Tennessee is a unique format, splitting the high school meet lineup across two days, with morning prelims and evening finals:

Day 1 (Friday):

  • 200 medley relay
  • 200 free
  • 200 IM
  • 50 free
  • Boys diving
  • 100 fly

Day 2 (Saturday):

  • 100 free
  • 500 free
  • 200 free relay
  • Girls diving
  • 100 back
  • 100 breast
  • 400 free relay

Swimmers to Watch

Alex Walsh, Harpeth Hall

Senior Alex Walsh holds state records in the 200 free and 100 breast, but perhaps the biggest storyline is her attempt to retake the 100 back record from younger sister Gretchen. Alex Walsh held the record at 52.80 through last year, but when she jumped out of that event for the 100 breast (just missing her own state record in 59.08), Gretchen snuck in to take the 100 back mark to 51.57. Alex Walsh has been 50.88 in club competition, so there’s a good chance she takes the record back from her younger sister. Alex Walsh will also chase her own 200 free record of 1:45.05 from last year.

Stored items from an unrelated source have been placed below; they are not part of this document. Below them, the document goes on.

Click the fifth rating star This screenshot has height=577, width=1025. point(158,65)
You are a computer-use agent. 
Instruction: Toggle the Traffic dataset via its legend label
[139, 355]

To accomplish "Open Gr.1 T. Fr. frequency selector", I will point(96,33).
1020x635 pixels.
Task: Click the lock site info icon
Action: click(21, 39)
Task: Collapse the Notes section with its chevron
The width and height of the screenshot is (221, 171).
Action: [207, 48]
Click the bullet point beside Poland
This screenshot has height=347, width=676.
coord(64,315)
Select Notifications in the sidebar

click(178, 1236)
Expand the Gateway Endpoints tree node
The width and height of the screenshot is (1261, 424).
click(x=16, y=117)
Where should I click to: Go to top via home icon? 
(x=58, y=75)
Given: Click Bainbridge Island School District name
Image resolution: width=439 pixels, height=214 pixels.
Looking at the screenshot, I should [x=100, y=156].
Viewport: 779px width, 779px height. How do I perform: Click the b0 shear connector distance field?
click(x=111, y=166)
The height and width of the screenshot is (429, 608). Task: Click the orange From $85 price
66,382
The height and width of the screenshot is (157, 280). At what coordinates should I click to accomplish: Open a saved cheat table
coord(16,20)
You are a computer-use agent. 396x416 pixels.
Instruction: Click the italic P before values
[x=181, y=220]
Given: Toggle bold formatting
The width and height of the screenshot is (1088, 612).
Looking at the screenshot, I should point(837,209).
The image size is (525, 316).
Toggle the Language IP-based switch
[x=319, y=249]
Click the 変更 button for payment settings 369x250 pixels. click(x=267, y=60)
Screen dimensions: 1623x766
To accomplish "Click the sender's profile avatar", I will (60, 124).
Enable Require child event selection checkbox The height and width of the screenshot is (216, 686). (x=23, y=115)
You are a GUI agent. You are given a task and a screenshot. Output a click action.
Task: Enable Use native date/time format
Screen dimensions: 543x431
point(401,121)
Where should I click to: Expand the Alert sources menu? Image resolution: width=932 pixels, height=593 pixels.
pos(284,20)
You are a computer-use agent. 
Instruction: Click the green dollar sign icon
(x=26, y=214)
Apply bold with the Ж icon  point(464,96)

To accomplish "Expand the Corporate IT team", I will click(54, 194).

Gretchen Walsh, Harpeth Hall

Junior Gretchen Walsh is probably the headliner. Smashing two state records last year in the 100 fly and 100 back, Gretchen Walsh will try two different events this year: the 50 free and 100 free. Walsh already owns the 50 free record at 22.26 from 2018, but she’s been 21.82 in club competition since. Keep an eye on the national high school record of 21.64 set by Olympian Abbey Weitzeil back in 2015. Walsh already owns the independent school national record.

In the 100 free, Gretchen (career-best 47.49) will chase state (48.67, Kristen Vredeveld), national independent high school (48.39, Missy Franklin) and national overall high school (47.09, Abbey Weitzeil) records.

Will Jackson, McCallie

On the boys side, McCallie high looks to defend its state title, won by 40 last year. Defending 500 free champ Will Jackson returns, and looks to add the 200 free after placing second by .01 seconds last year. Jackson has been 1:37.72 and 4:28.24 in those events.

Joseph Jordan, Oakland

Oakland senior Joseph Jordan is in the hunt for an elusive state record. The future Tennessee Volunteer has been 20.54 in the 50 free, and could challenge the 20.21 state record set in 2017 by distance ace Trey Freeman. Coleman Kredich, now graduated and moved on to Duke, missed that record by .01 last year.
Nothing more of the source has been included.